## Start Extract to read
First, silica dispersion was prepared by adding silica nanoparticles to the solution of sodium dodecyl sulfate (SDS, dispersant) under ultrasonication for 2 h. The ratio of silica nanoparticles to SDS was 1:2. Meanwhile, a sizing solution was prepared by hydrolyzing silane coupling agent KH550 in an ethanol aqueous solution with a deionized water to ethanol ratio of 3:1 (by weight) for 20 min at room temperature. After adding the sizing material (epoxy film former) into the KH550 solution, the mixture was stirred at a rate of 250 r min⁻¹ until homogeneous. The concentration of sizing agent was 12 wt% in the final sizing solution. The abovementioned silica dispersion was mixed with the sizing solution, leading to four silica modified sizing solutions containing 0.5, 1.0, 1.5, and 2.0 wt% silica nanoparticles, respectively. As a control, the unmodified blank sizing solution without silica nanoparticles was also prepared.

Surface treatment of CRFs with silica nanoparticles

Prior to sizing treatment, CRFs were treated with alkali, which was described in our previous work.⁷ After alkali treatment, the CRFs were dried at 95°C in an oven. Afterward, the dried CRFs were immersed in sizing solutions with varying silica nanoparticles under vigorous stirring for 30 min. Finally, we removed the sizing-treated CRFs from the solutions and dried them at 80°C for 12 h.

Preparation of SiO₂@CRF/PLA composites

To prepare SiO₂@CRF/PLA composites with uniformly distributed CRFs, CRFs with varying sizings and PLA pellets were thoroughly blended at ambient temperature for 8 min at 60 r min⁻¹ using an SLH-0.01 internal mixer (Shanghai Dongqiu Mixing Machine Co., Ltd, Shanghai, China). The mixtures were dried at 100°C for 4 h and used for injection molding with an MA600 injection molding machine (Haitian Plastics Machinery, Ningbo, China) at a temperature of 180°C and an injection pressure of 70 MPa to obtain test specimens. The fiber mass content in composite samples varied from 5% to 20%, unless otherwise indicated. The designation of the composite specimens prepared in this work is listed in Table 1.

Table 1.

The designation of the composites prepared in this work.

Designation	Fiber content (wt%)	Content of silica nanoparticles in sizing solution (wt%)
## End Extract to read
__Task list__.
- 1) Write out the stretch of the composites methods text from "To prepare SiO₂@CRF/PLA" through "sizing solution (wt%)", word for word.
- 2) Pull out the records from the line containing "The height and width of the screenshot is (853, 1400)." through the end of the records, reproducing each line as it stands and leaving out the pictures.
## Start Provided data
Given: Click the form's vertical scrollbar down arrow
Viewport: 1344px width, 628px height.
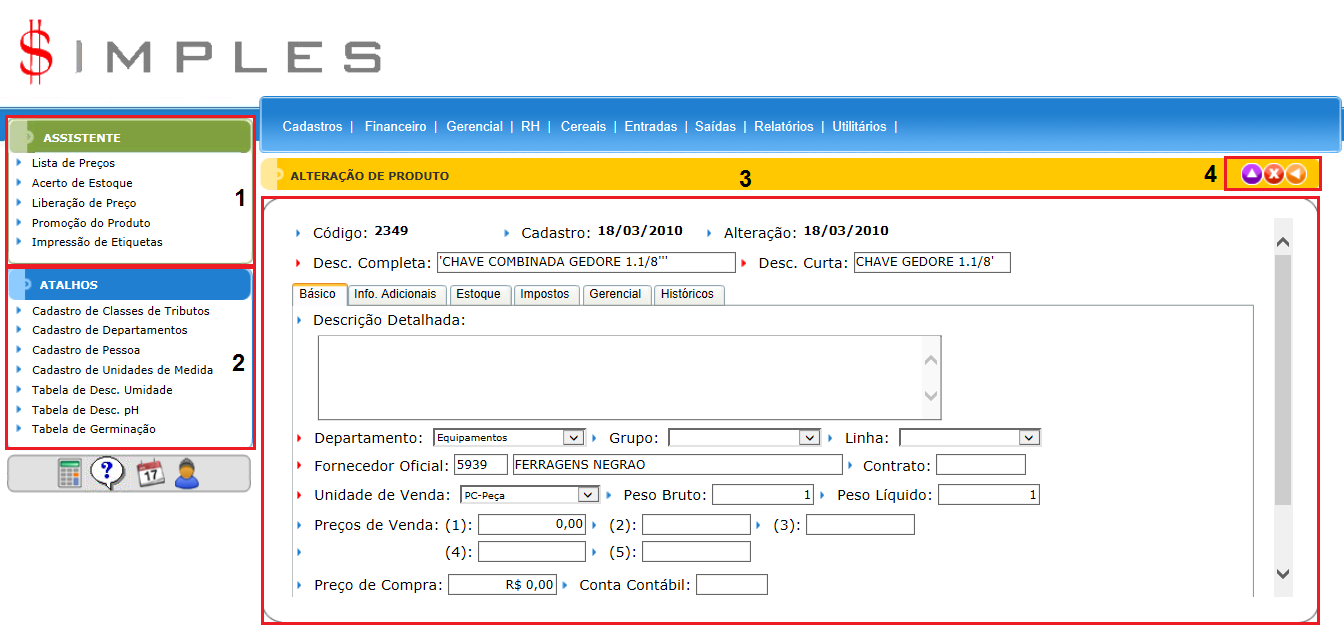Looking at the screenshot, I should point(1283,573).
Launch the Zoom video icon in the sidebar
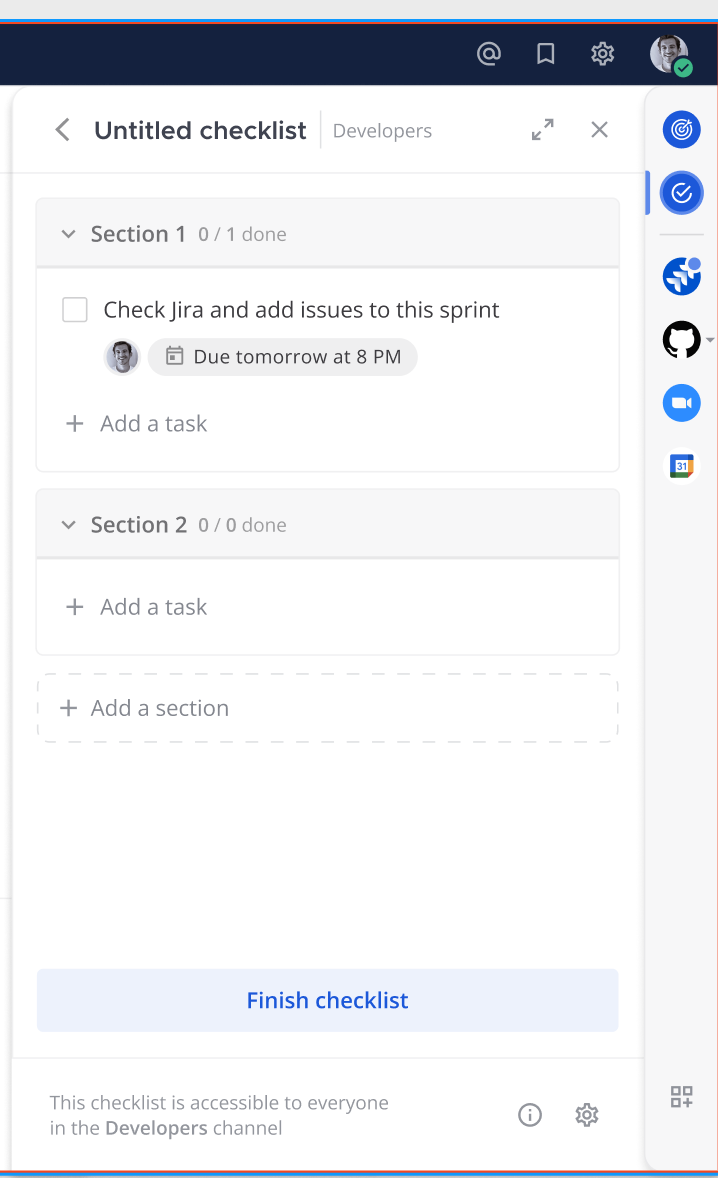718x1178 pixels. 682,402
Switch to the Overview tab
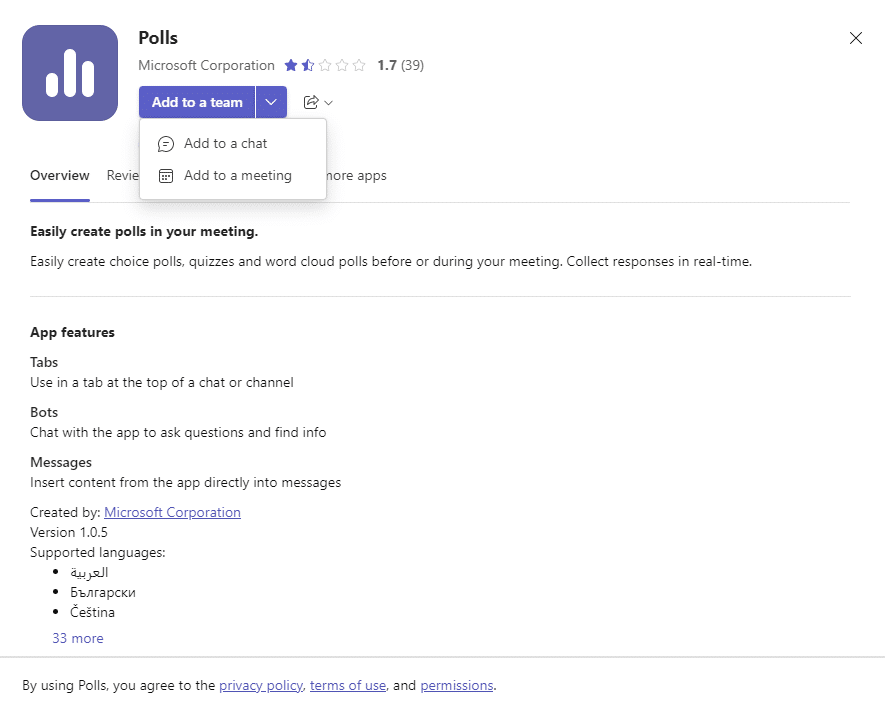 [x=59, y=175]
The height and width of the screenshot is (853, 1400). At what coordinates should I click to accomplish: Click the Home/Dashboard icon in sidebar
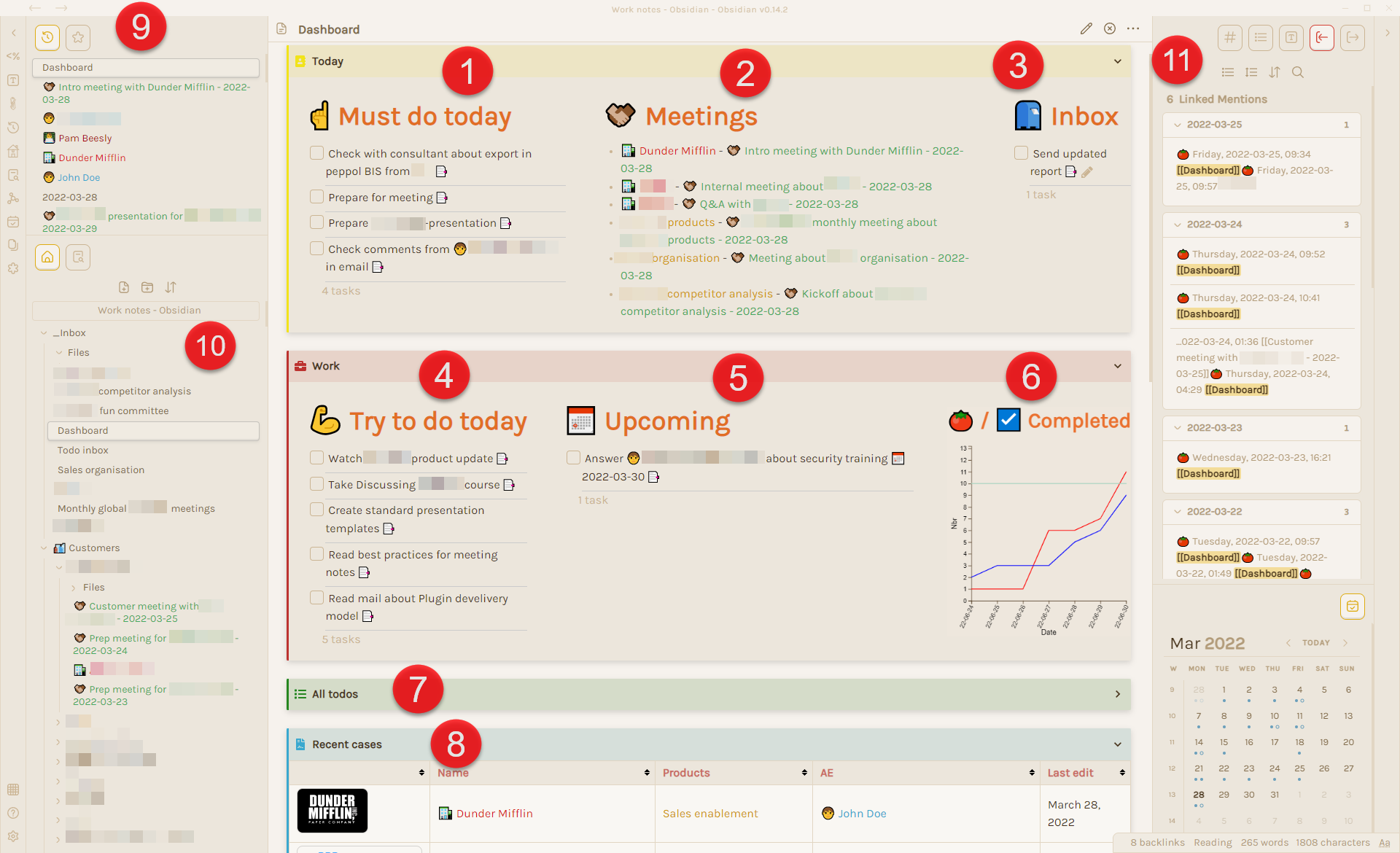[48, 258]
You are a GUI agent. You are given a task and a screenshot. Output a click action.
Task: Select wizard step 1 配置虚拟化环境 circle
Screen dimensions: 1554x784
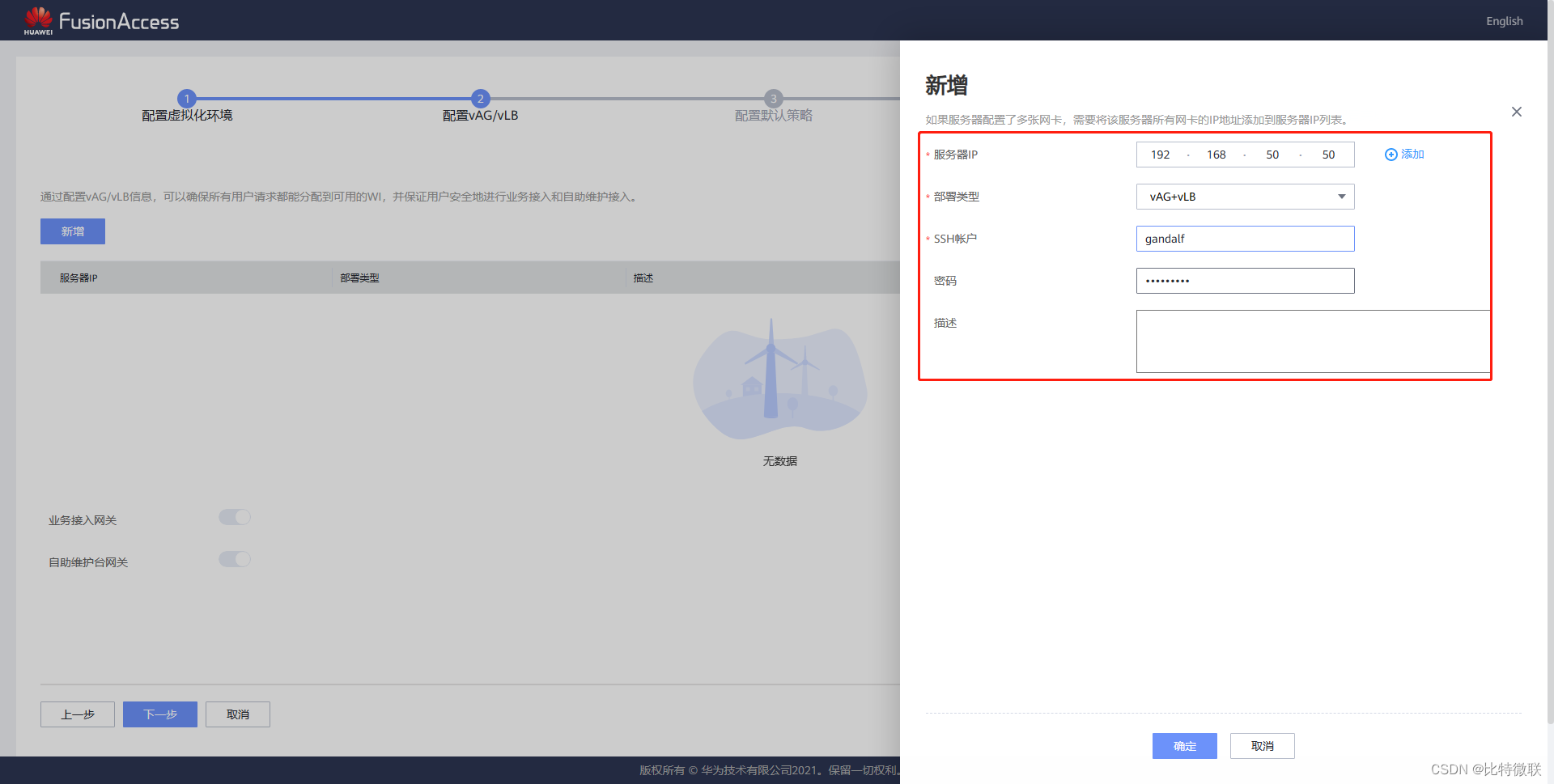click(x=187, y=99)
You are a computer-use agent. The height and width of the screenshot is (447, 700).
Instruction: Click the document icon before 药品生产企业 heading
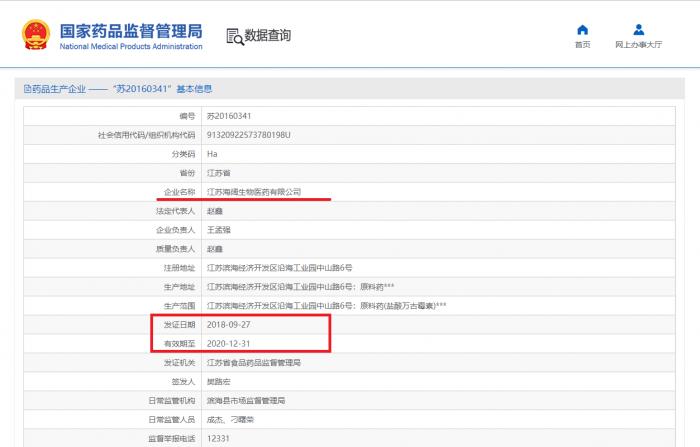tap(28, 90)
## End Provided data
__Answers by task__.
- 1)
To prepare SiO₂@CRF/PLA composites with uniformly distributed CRFs, CRFs with varying sizings and PLA pellets were thoroughly blended at ambient temperature for 8 min at 60 r min⁻¹ using an SLH-0.01 internal mixer (Shanghai Dongqiu Mixing Machine Co., Ltd, Shanghai, China). The mixtures were dried at 100°C for 4 h and used for injection molding with an MA600 injection molding machine (Haitian Plastics Machinery, Ningbo, China) at a temperature of 180°C and an injection pressure of 70 MPa to obtain test specimens. The fiber mass content in composite samples varied from 5% to 20%, unless otherwise indicated. The designation of the composite specimens prepared in this work is listed in Table 1.

Table 1.

The designation of the composites prepared in this work.

Designation	Fiber content (wt%)	Content of silica nanoparticles in sizing solution (wt%)

- 2)
The height and width of the screenshot is (853, 1400). At what coordinates should I click to accomplish: Click the Home/Dashboard icon in sidebar
[48, 258]
You are a GUI agent. You are given a task and a screenshot. Output a click action.
Task: Select wizard step 1 配置虚拟化环境 circle
Screen dimensions: 1554x784
click(x=187, y=99)
You are a computer-use agent. The height and width of the screenshot is (447, 700).
Instruction: Click the document icon before 药品生产企业 heading
tap(28, 90)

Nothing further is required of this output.